Second, the dissertation identifies an ambiguity around a key claim made by critics of neoliberalism—namely that this new constellation of power/knowledge involves the unhealthy spread of market logic. In response, the dissertation points to the plural, historically situated meanings of the term ‘market logic’, on the one hand, and the tendency within political theory to bracket the actual mechanics of markets, on the other. By focusing on the emergence of a market for risk, the project identifies the anonymized, divided subject of risk as one type of neoliberal subject. In addition, by understanding how finance purports to offer safety, I have proposed an alternative explanation of the push to expand this particular ‘market logic,’ necessitated by the internal principles of risk-reallocation. Such an explanation, grounded in the way ideas have shaped financial institutions and behaviors, also aims to supplement available narratives on financialization which focus on its incredible profits, without engaging the sources, real and imagined, of these profits.

Finally, the dissertation reframes the question of justice and inequality by identifying the pervasive role of uncertainty in shaping economic life. It offers an alternative analysis of capitalist market society not from the perspective of capital accumulation, but from the inherent doubt about future rewards. The picture which emerges shows the extent to which markets are organized around the minimization, elimination, or reassigning of risk, to guarantee the many a life free of fear and loss. In this view, therefore, the market for labor becomes one of the most important functions of a capitalist system, namely the ability the extend to labor a regular wage—a function severely undermined in recent decades by the rapid expansion of a contingent-labor class. From the perspective of uncertainty, moreover, individual risk-taking had emerged as a necessary solution, and markets were increasingly expected to reward risk-taking, maintaining a permanent asymmetry in the distribution of income in society.

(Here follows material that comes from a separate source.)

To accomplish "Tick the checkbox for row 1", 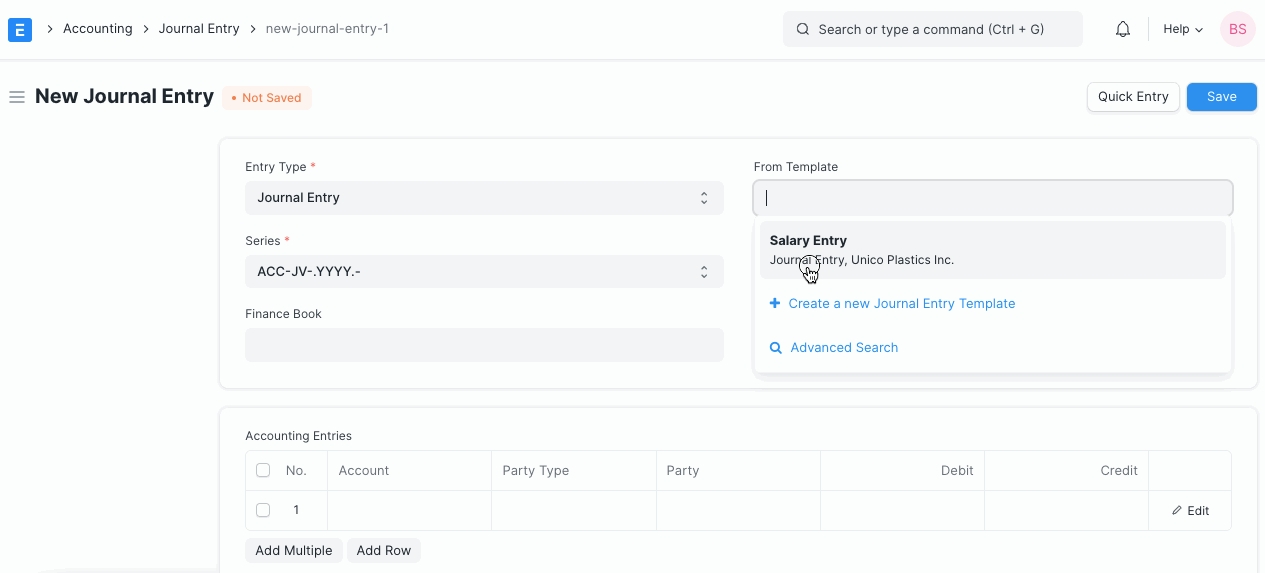I will tap(263, 510).
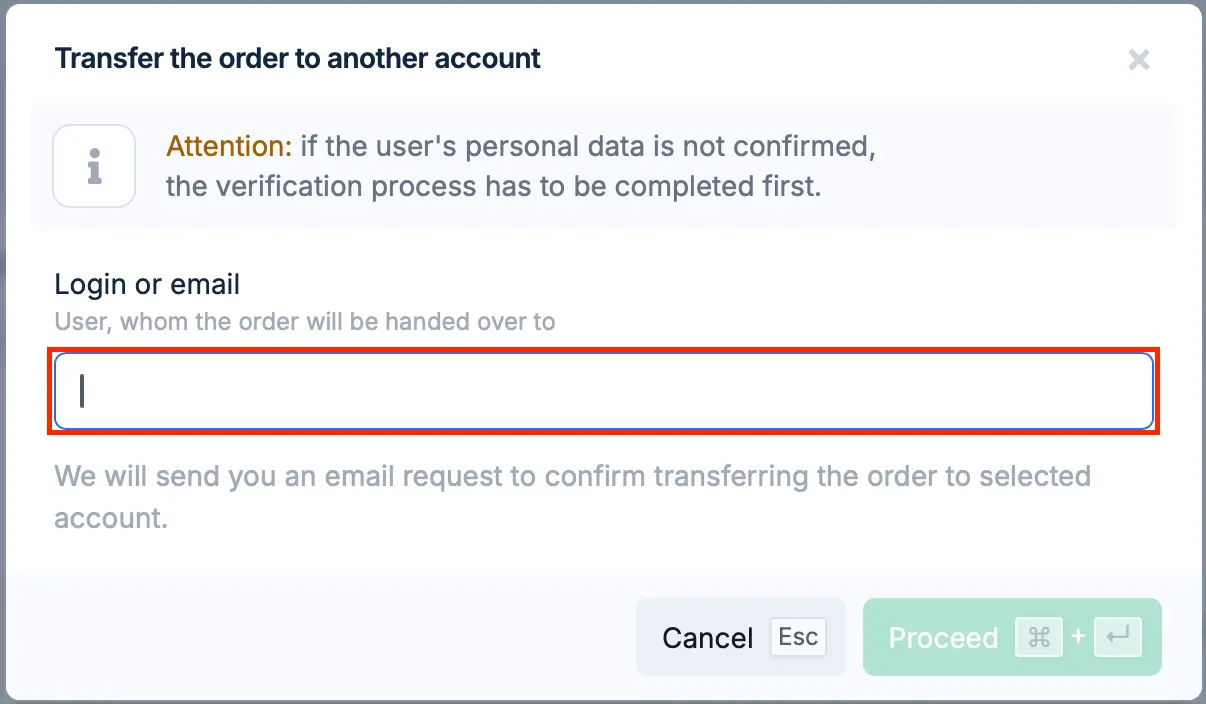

The problem of justice is further complicated by the limits of the politics of risk. Risk allocation mechanisms—from insurance to the risk-benefit calculations behind the siting of a landfill—lack the language to reflect on their own outcomes for society as a whole and often disguise their less voluntary aspects. Regulators, moreover, are often bound to the very same technical languages produced by such systems. In order to overcome the limitations of governmental risk-reallocation, the dissertation identified more effective political strategies, that allow movements to interact fruitfully with regulators and administrators. Exemplified in the case of the EJM, movements have been able to force the recognition that risk-reallocation carries broad social implications. In some cases, movements have also successfully demanded redress for the historically skewed distribution of risks and rewards. In their activism, movements have thus offered ways to counter the depoliticizing, often alienating effects of the language of risk-management, in particular when it comes to marginalized communities.